La situazione dei tamponi al porto di Olbia.

Olbia, Isola Bianca, questa mattina. Un’ora e mezza, se non due di fila per i passeggeri appena sbarcati dalle navi. Una fila che fa quasi impressione e che, anche in giorni di zona bianca, non può non saltare all’occhio il fatto di come tutti siano ravvicinati, o meglio, assembrati. Ad assistere alla scena, questa mattina, c’era anche Francesco Ibba, imprenditore sardo di Gavoi che in “continente” viaggia almeno una o due volte la settimana per questioni di lavoro.

“Imbarco ogni tre o quattro giorni – racconta Ibba -. Il tampone dovrebbero farlo prima di partire, sempre che si trovi il posto dove farlo. Noi che viaggiamo per lavoro, non lo troviamo: a Civitavecchia e a Livorno, per citare i due dei porti che frequento più spesso, i controlli dovrebbero essere fatti al porto, prima della partenza. Adesso le navi sono semivuote. Ma quando inizia il turismo come faremo? Dovrebbero mettere più postazioni in modo tale da farci perdere meno tempo. Il tampone dura 48 ore e ogni volta che rientro nell’isola devo sottopormi ad un altro tampone. Come me, molti altri colleghi e molti autotrasportatori sardi che viaggiano anche con maggiore frequenza rispetto alla mia. Il tampone è giusto, ma non è possibile che ogni volta si debba perdere tutto questo tempo e non capisco perché a questo punto non ci facciano direttamente il vaccino”, conclude Ibba.

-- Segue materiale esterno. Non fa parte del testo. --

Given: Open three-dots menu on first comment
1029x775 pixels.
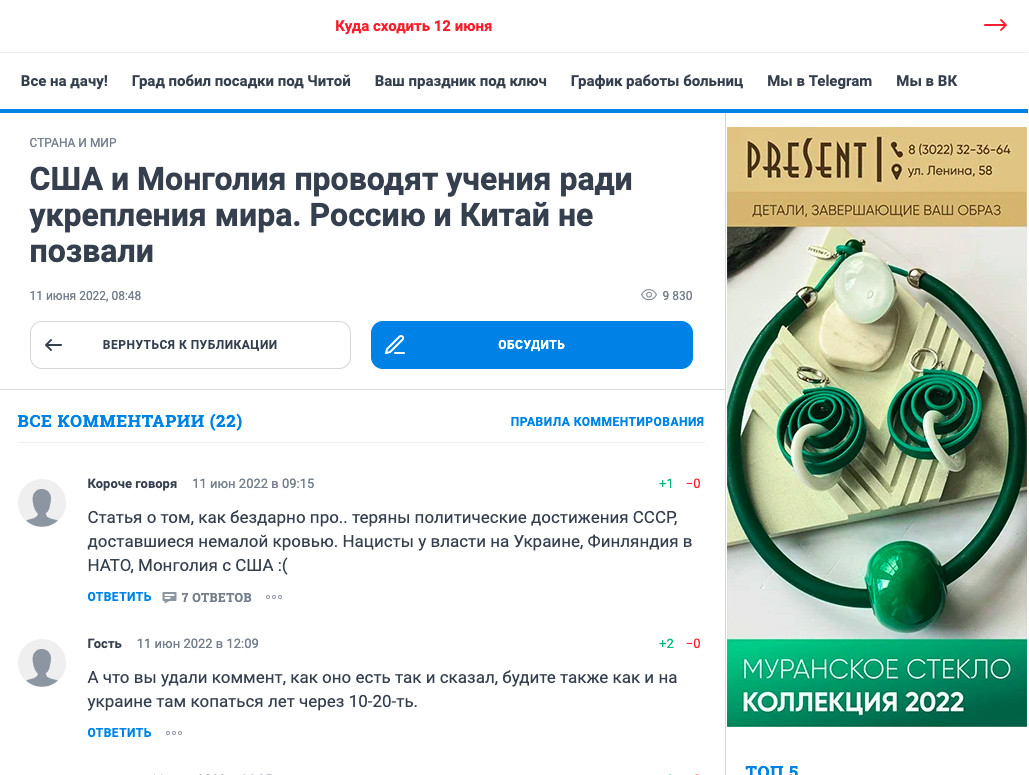Looking at the screenshot, I should coord(274,597).
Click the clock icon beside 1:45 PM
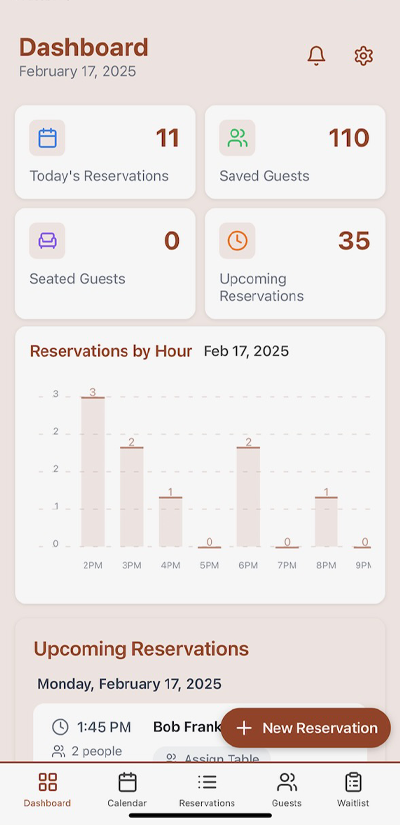 pos(60,727)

Le immagini arrivate dal porto, questa mattina, sono emblematiche. C’erano decine di persone in attesa del tampone, attaccate una all’altra contro le transenne. In barba alle norme sul distanziamento sociale, aspettano il loro turno per entrare nella sala del porto nella quale si effettua il tampone antigienico. I passeggeri chiedono più postazioni, più controlli e maggiore velocità. E magari maggiore rispetto per gli autotrasportatori che come denunciano loro stessi, “veniamo trattati come animali quando ci imbarchiamo, essendo che stiamo solo facendo il nostro lavoro”, aggiunge un altro. 

Come tutti ormai sanno da lunedì 8 marzo per entrare in Sardegna il tampone antigienico è obbligatorio e deve essere effettuato nelle aree preposte di porti ed aeroporti. Il problema è che di fatto questo tampone non risulta “rapido”, come il suo stesso nome lo vorrebbe. In alternativa, l’ordinanza prevede di fare il test a proprie spese, in una struttura autorizzata, entro 48 ore dall’arrivo. Ma quanto dovrebbe spendere uno che viaggia spesso solo per ovviare le lunghe attese all’ingresso? La terza possibilità è quella di mettersi in quarantena per dieci giorni. Un’ipotesi difficilmente compatibile con chi si sposta per lavoro. La scena all’Isola Bianca parla da sola: tamponi sì, ma c’è ancora da migliorare nelle procedure.